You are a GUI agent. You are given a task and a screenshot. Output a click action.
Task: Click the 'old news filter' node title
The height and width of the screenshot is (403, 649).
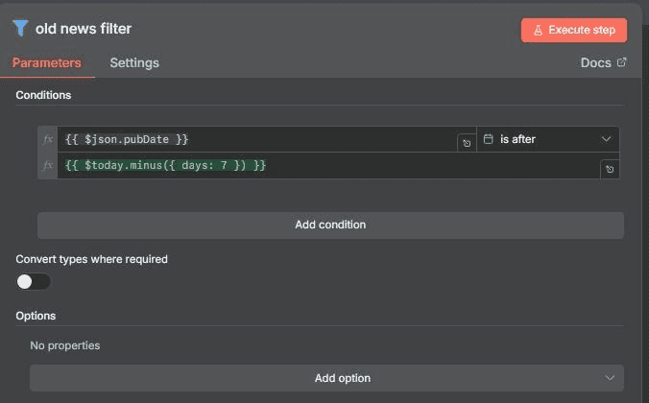tap(84, 29)
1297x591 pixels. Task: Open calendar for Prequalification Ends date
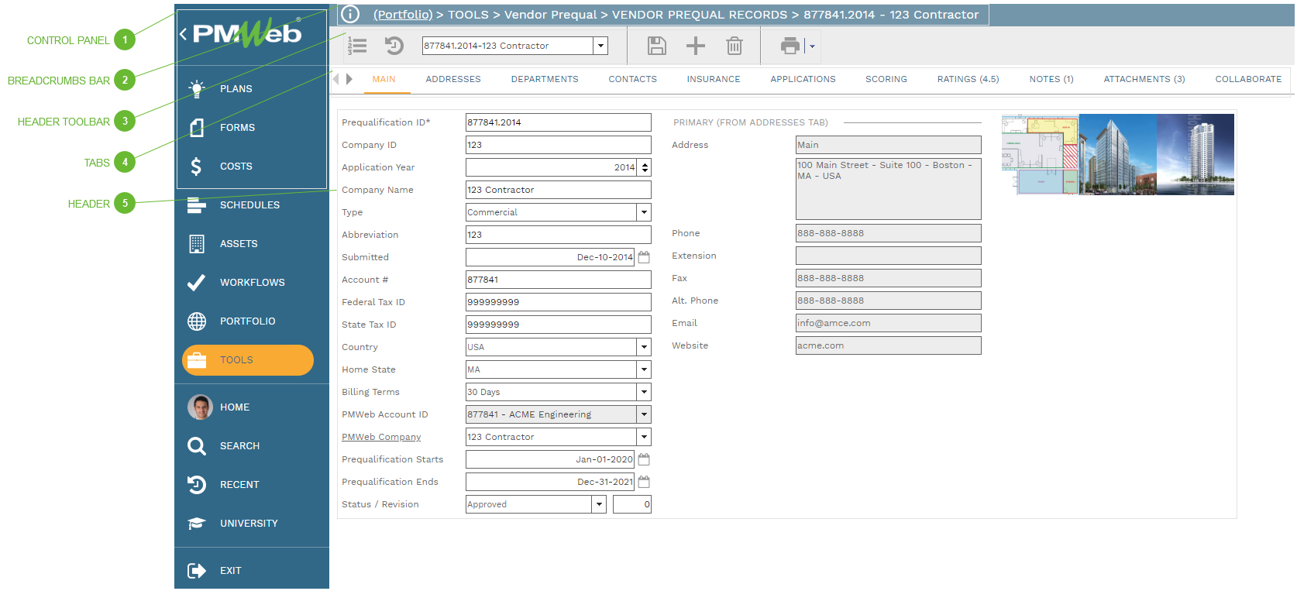644,482
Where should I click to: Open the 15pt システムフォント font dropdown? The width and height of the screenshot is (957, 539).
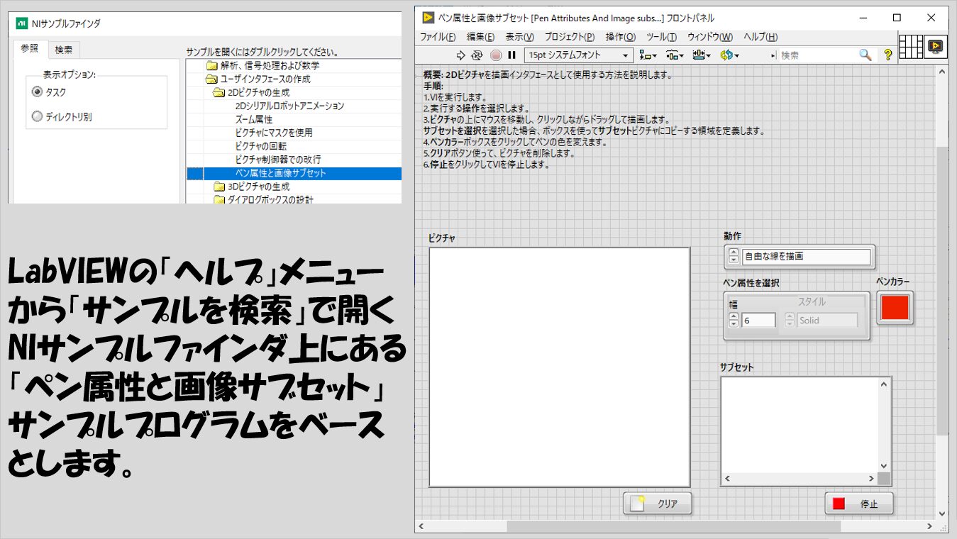point(579,55)
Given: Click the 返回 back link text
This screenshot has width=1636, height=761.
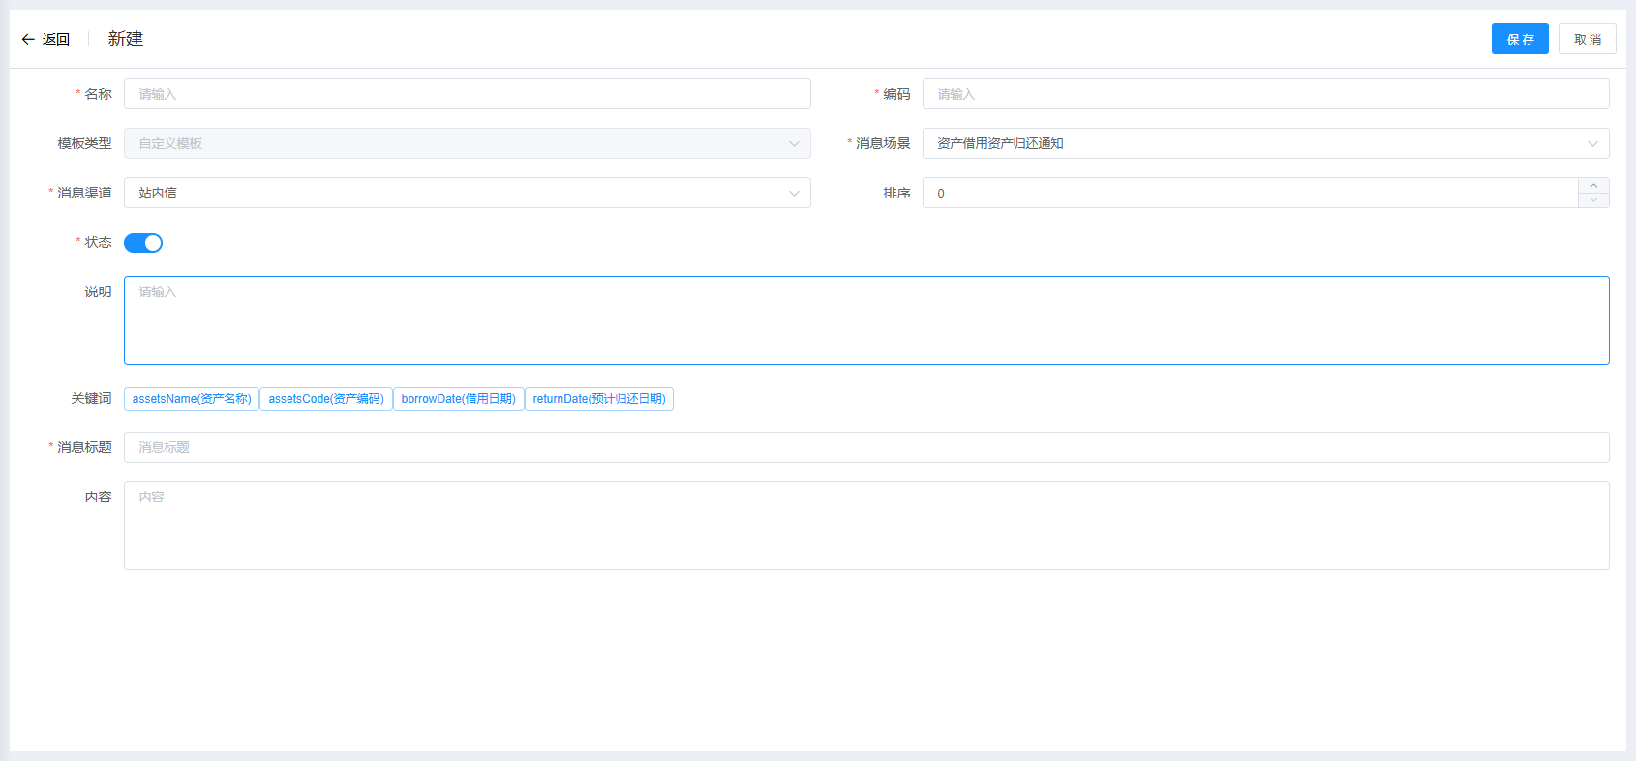Looking at the screenshot, I should 56,40.
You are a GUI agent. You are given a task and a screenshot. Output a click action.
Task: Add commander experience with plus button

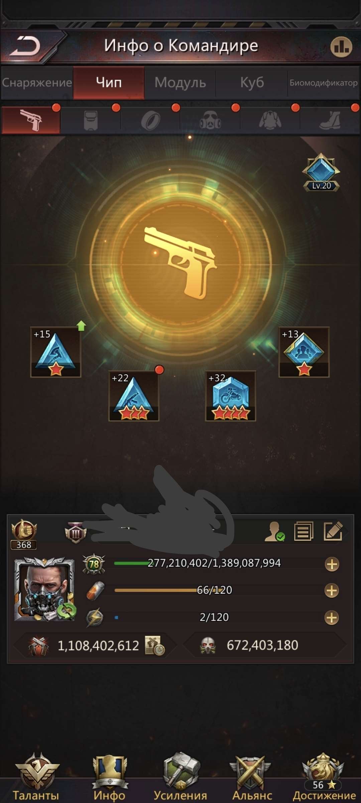coord(332,564)
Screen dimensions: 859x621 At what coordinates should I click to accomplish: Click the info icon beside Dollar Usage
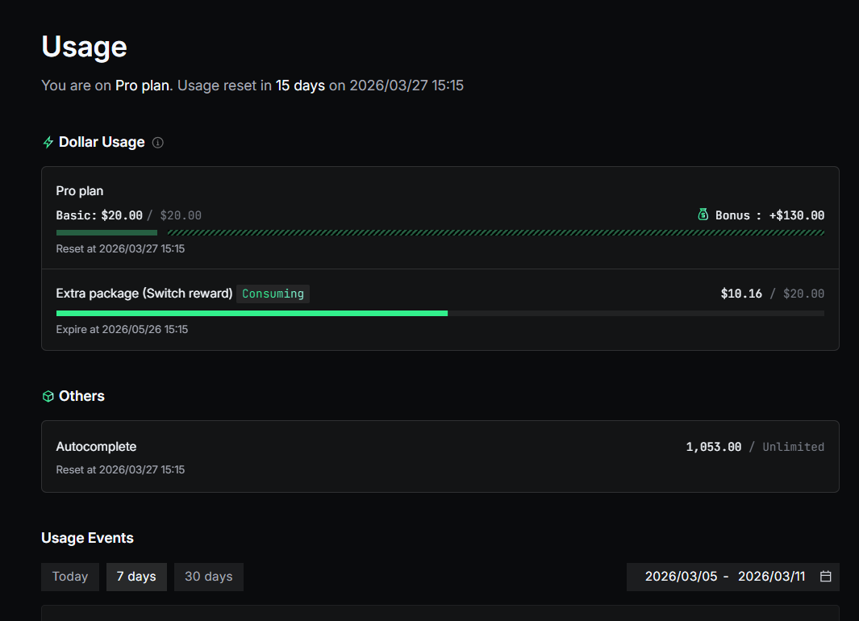(158, 143)
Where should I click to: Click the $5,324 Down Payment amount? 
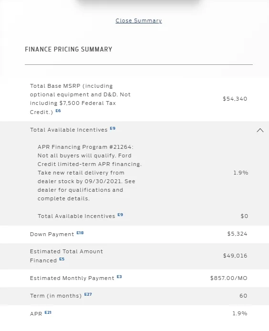tap(237, 234)
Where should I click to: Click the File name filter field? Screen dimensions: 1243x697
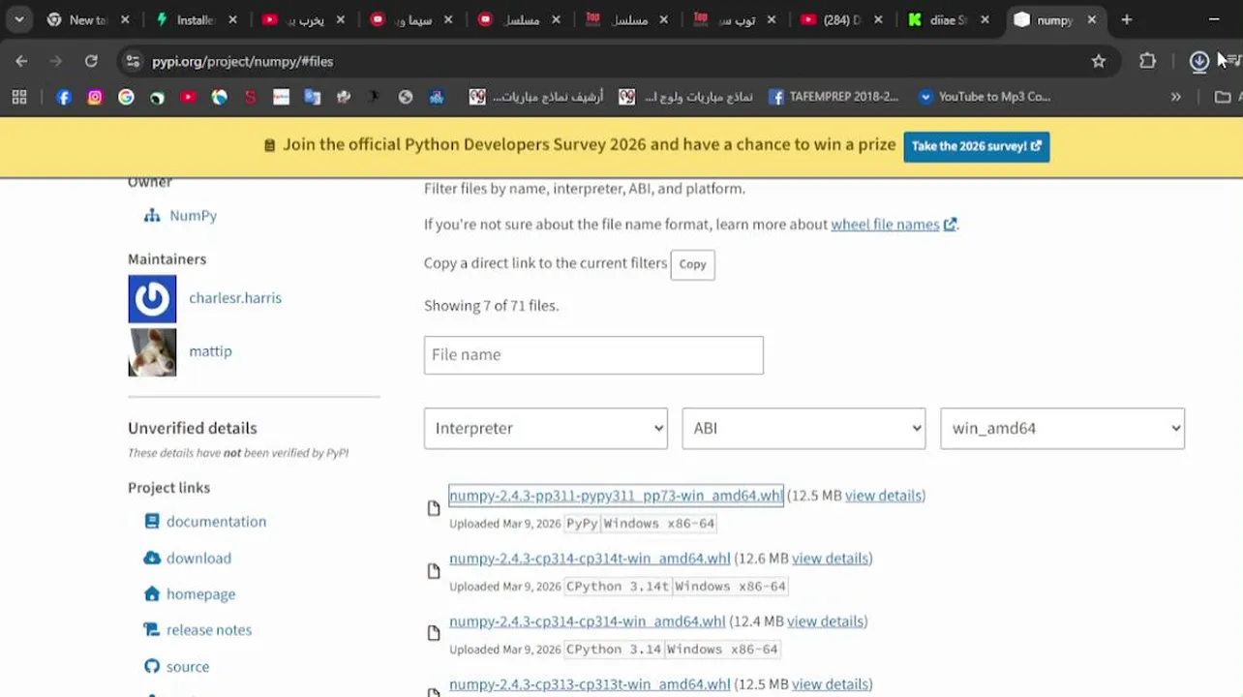[593, 355]
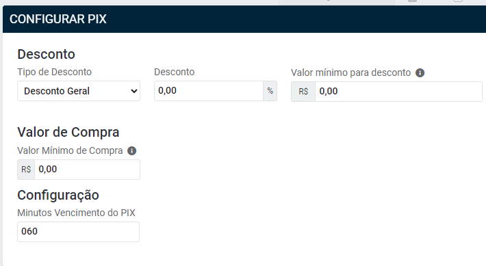Image resolution: width=486 pixels, height=266 pixels.
Task: Click info icon beside Valor mínimo para desconto
Action: pos(420,72)
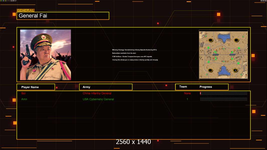Click the General Fai portrait image

pos(45,55)
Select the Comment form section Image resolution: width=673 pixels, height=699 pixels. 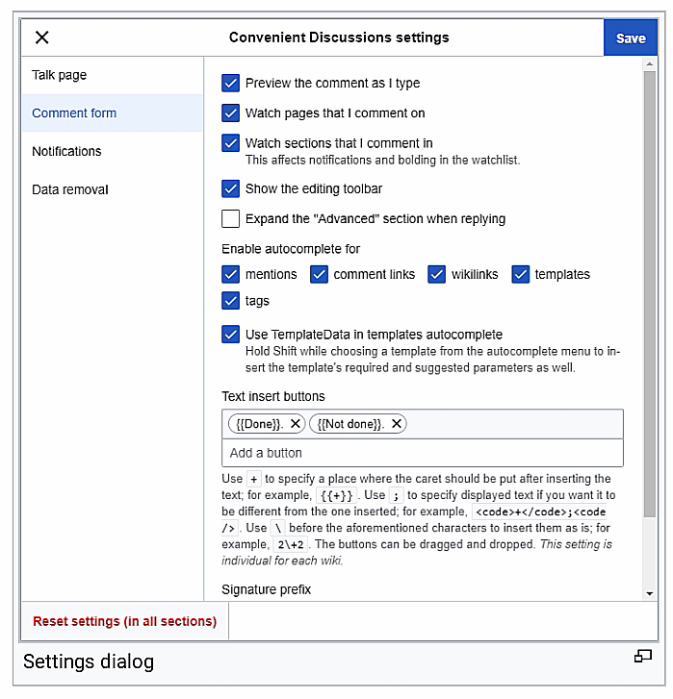click(x=74, y=112)
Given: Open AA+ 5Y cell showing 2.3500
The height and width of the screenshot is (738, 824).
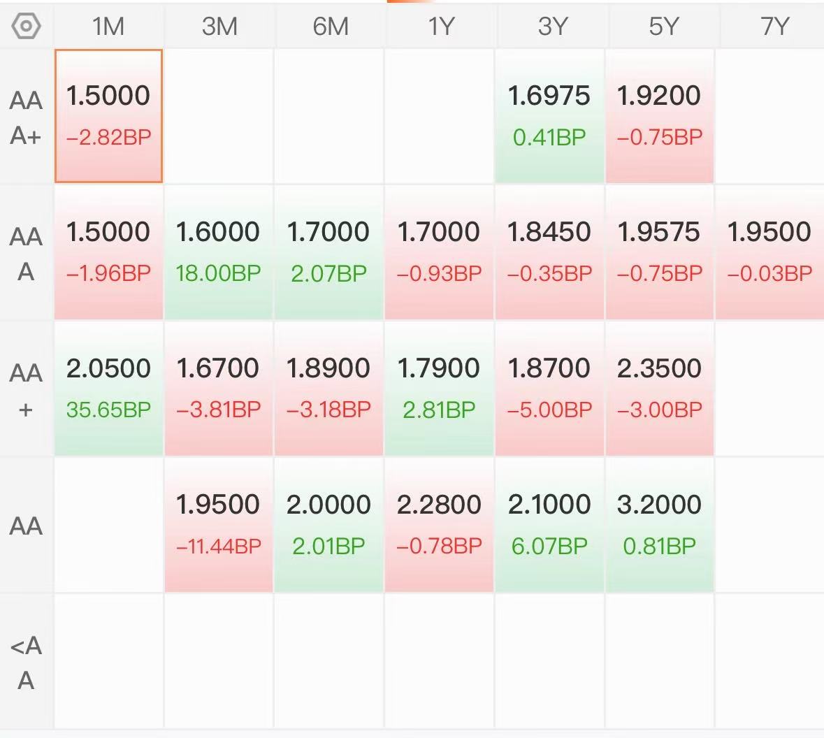Looking at the screenshot, I should point(660,389).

* * * * * * * * *

[ACTIVITY]: Transcribe, without alteration, each line from the one with "Given: Open AA+ 5Y cell showing 2.3500" through the last line of the data; no pictures belong in the copy.

[SOLUTION TO THIS TASK]:
Given: Open AA+ 5Y cell showing 2.3500
The height and width of the screenshot is (738, 824).
Looking at the screenshot, I should point(660,389).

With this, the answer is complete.